# Instagram Scraper for Patrick Henry High School

This automated Instagram scraper downloads and stores content from Patrick Henry High School's Instagram accounts in Supabase storage.

## 🎯 Features

- **Dual Mode Operation**: Initialization (3 months) vs Hourly Updates
- **Caption Storage**: Automatically extracts and saves post captions as text files
- **Smart Content Filtering**: Downloads posts, stories, and profile pictures (excludes reels)
- **Organized Storage**: Files are categorized into separate storage buckets
- **Automated Execution**: Runs every hour via GitHub Actions

## 📁 Storage Structure

The scraper organizes content into **4 storage buckets**:

\`\`\`
instagram-posts/          # Images and videos from posts
├── username1/
│   ├── phhs_athletics_2025-01-20_14-30-45_GraphImage_B1a2C3d4.jpg
│   └── pathenry2026_2025-01-20_15-45-12_GraphVideo_C2b3D4e5.mp4
└── username2/...

instagram-stories/        # Story content (24-hour expiring)
├── username1/
│   ├── phhs_athletics_2025-01-20_16-20-10_StoryImage_D3c4E5f6.jpg
│   └── phhsmun_2025-01-20_17-10-30_StoryVideo_E4d5F6g7.mp4
└── username2/...

instagram-profile-pics/   # Profile pictures
├── username1/
│   └── phhs_athletics_2025-01-20_12-00-00_profile_pic.jpg
└── username2/...

instagram-captions/       # Post captions as text files
├── username1/
│   ├── phhs_athletics_2025-01-20_14-30-45_caption_B1a2C3d4.txt
│   └── pathenry2026_2025-01-20_15-45-12_caption_C2b3D4e5.txt
└── username2/...
\`\`\`

## 🔧 Setup Instructions

### 1. Create Supabase Storage Buckets

**Go to**: [Supabase Dashboard Storage](https://app.supabase.com/project/zofjzjdtqksqugahotcs/storage/buckets)

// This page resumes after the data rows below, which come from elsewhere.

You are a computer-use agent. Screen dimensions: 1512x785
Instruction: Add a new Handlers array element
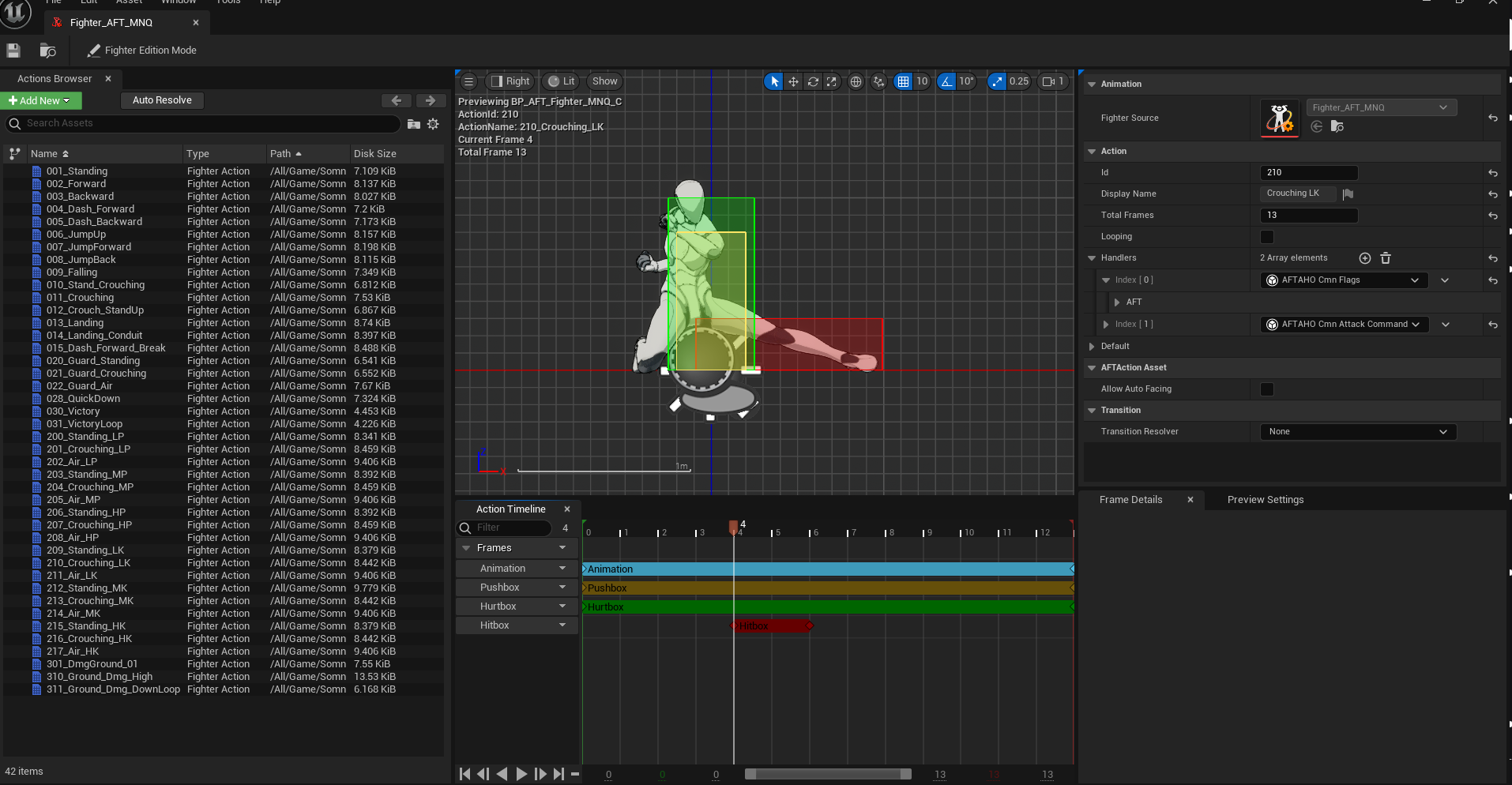(1364, 258)
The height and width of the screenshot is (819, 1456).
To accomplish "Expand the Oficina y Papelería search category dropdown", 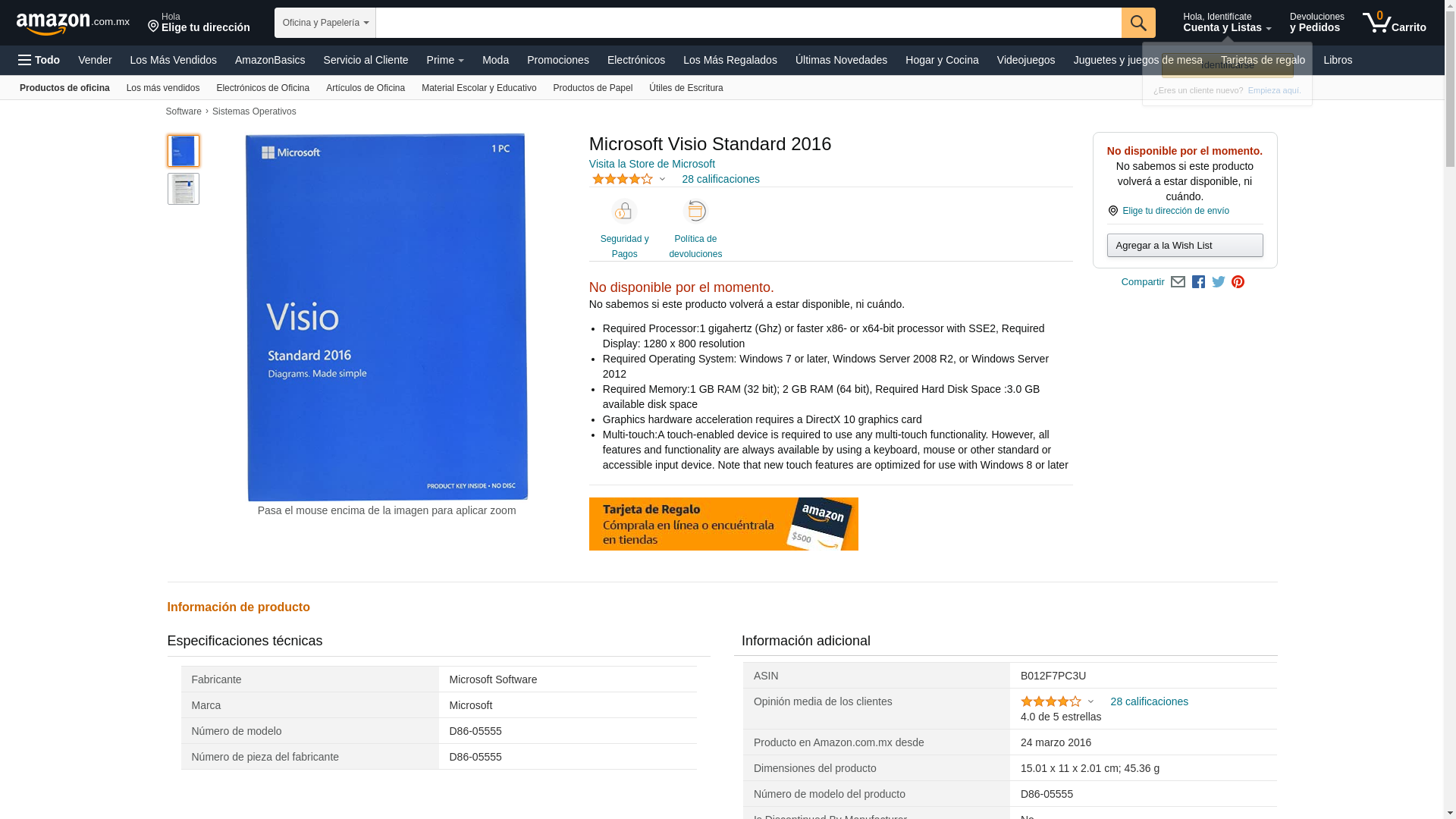I will point(325,23).
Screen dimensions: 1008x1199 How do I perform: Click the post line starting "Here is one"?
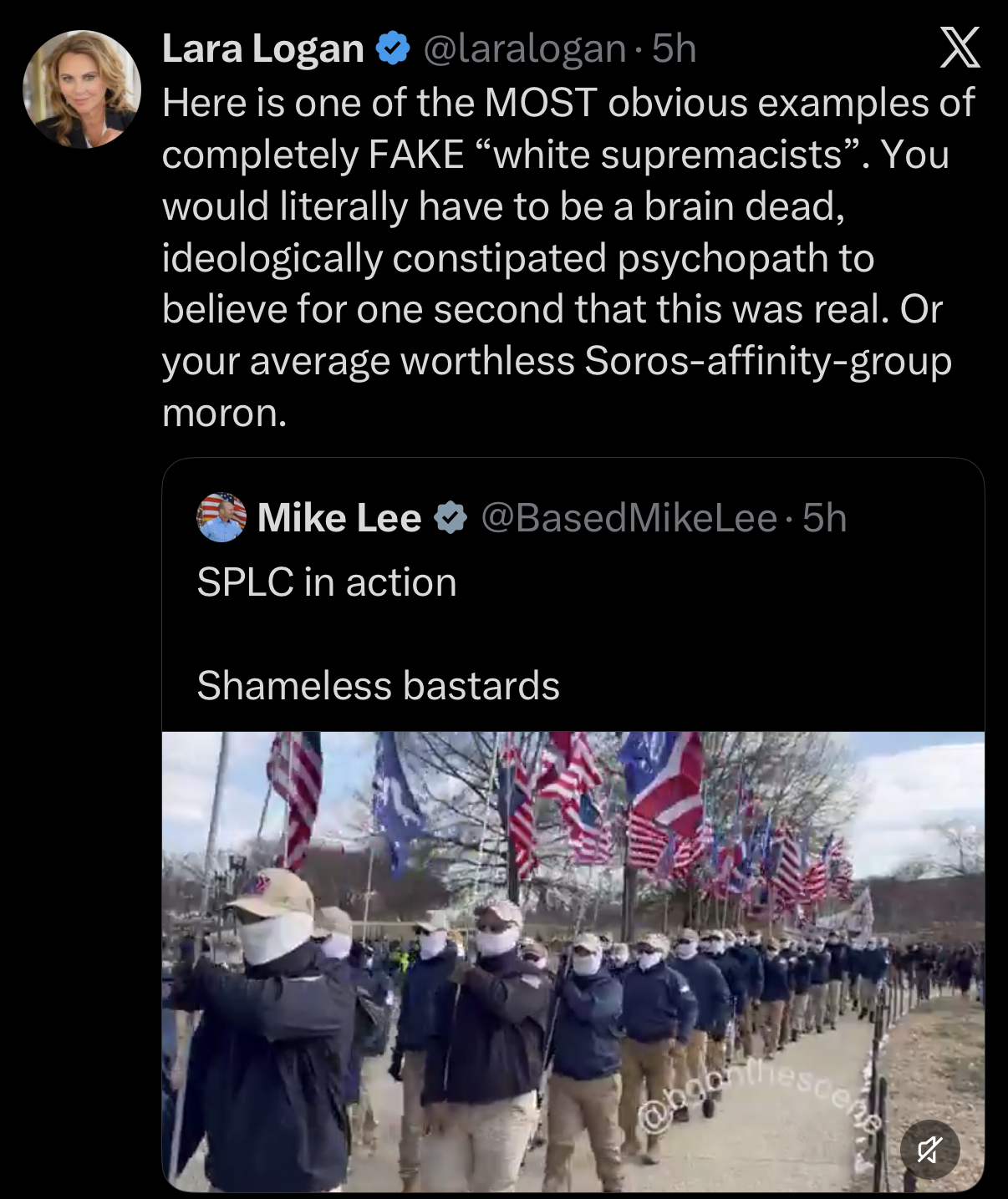(568, 103)
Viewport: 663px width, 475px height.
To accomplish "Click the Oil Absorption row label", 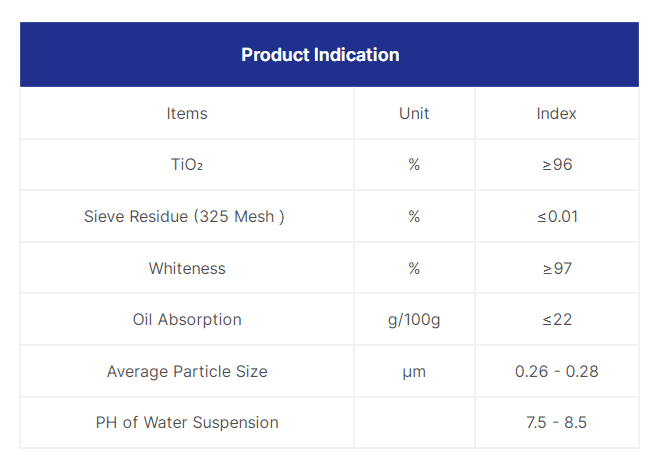I will 187,320.
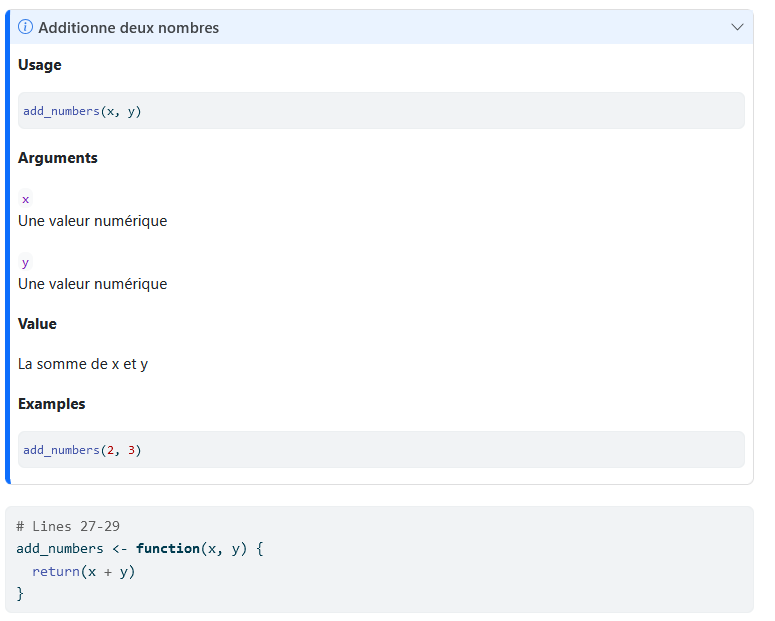Image resolution: width=775 pixels, height=621 pixels.
Task: Click the y argument code label
Action: tap(25, 262)
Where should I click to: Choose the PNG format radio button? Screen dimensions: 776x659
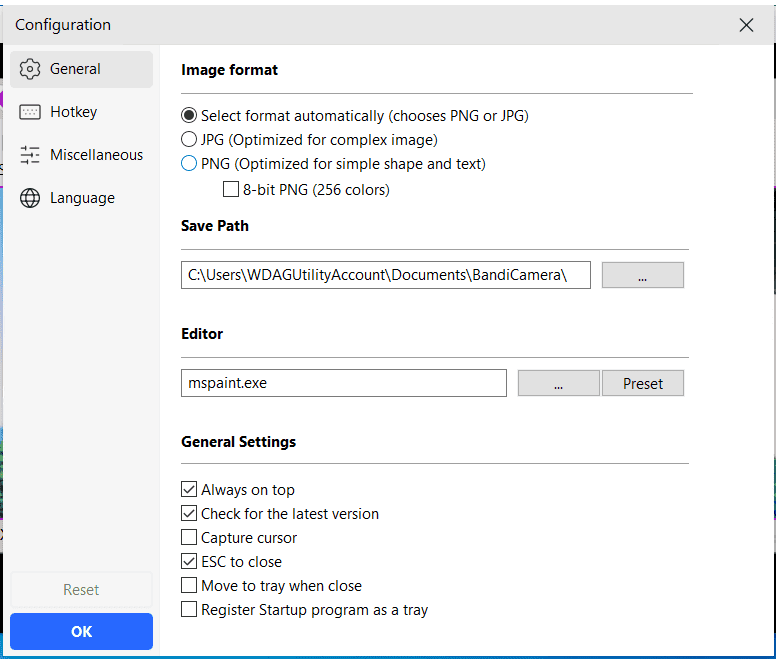189,163
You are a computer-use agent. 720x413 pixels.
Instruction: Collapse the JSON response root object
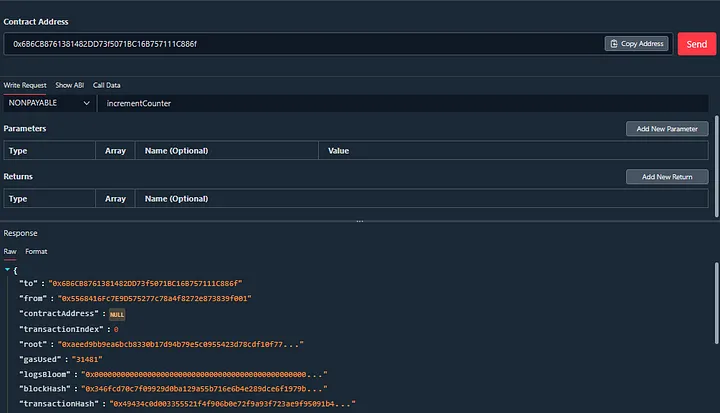click(8, 270)
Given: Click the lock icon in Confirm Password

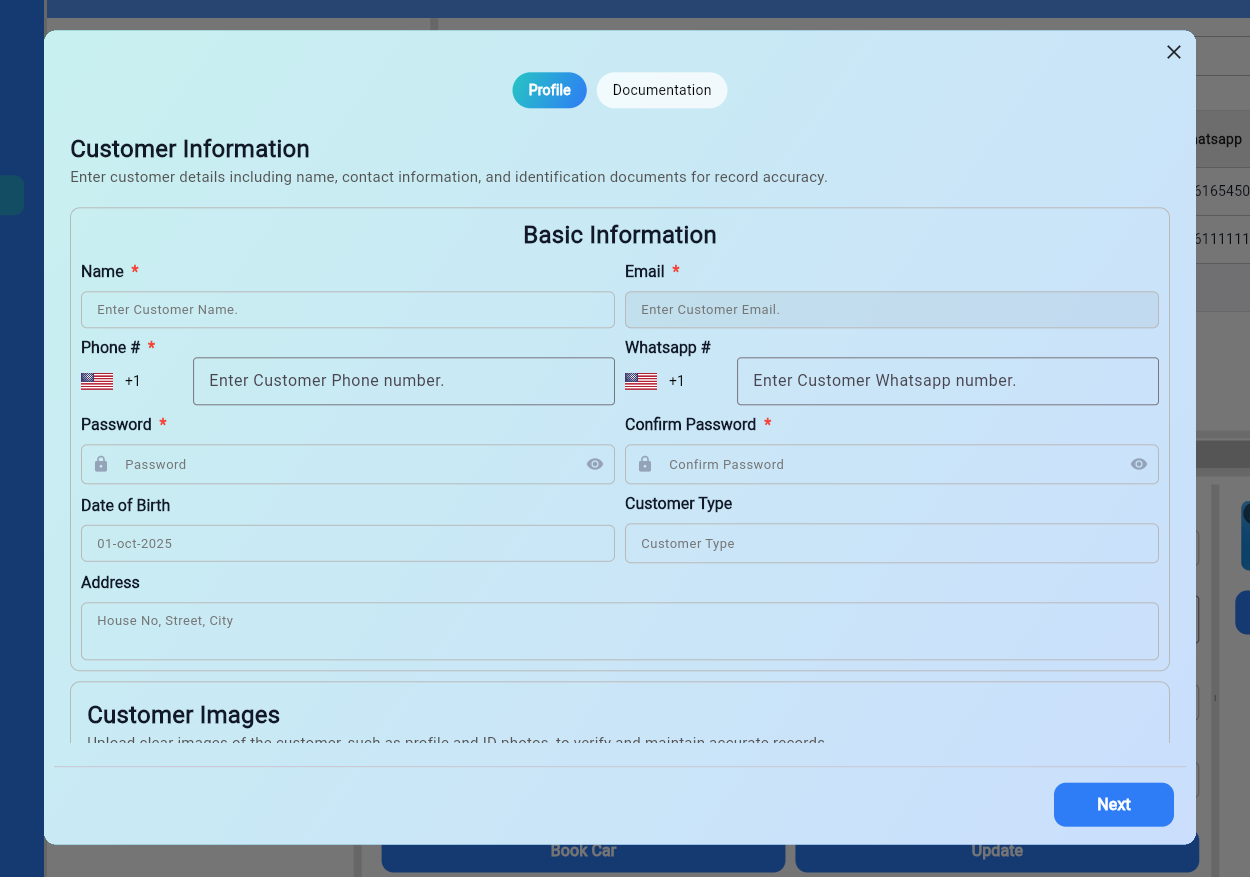Looking at the screenshot, I should pos(645,464).
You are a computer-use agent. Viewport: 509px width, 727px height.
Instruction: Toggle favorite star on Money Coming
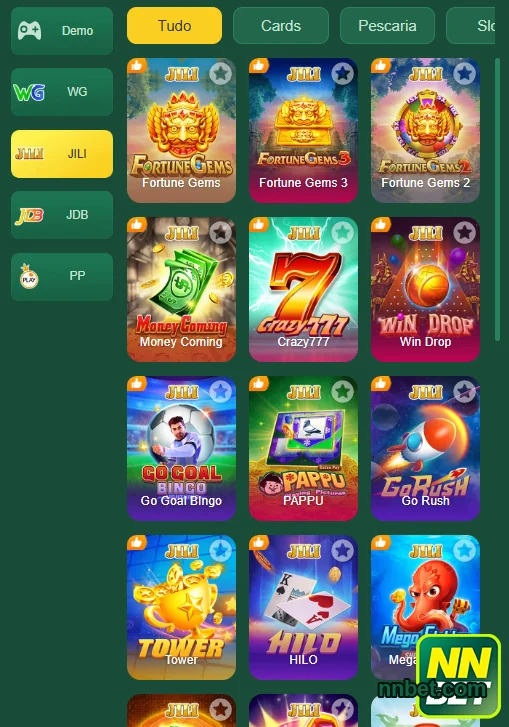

**Create these 4 buckets** (click "New bucket" for each):

1. **`instagram-posts`**
   - Name: `instagram-posts`
   - Public: ✅ (checked)
   - File size limit: 50MB
   - Allowed MIME types: Leave empty (all types)

2. **`instagram-stories`**
   - Name: `instagram-stories`
   - Public: ✅ (checked)
   - File size limit: 50MB
   - Allowed MIME types: Leave empty (all types)

3. **`instagram-profile-pics`**
   - Name: `instagram-profile-pics`
   - Public: ✅ (checked)
   - File size limit: 10MB
   - Allowed MIME types: Leave empty (all types)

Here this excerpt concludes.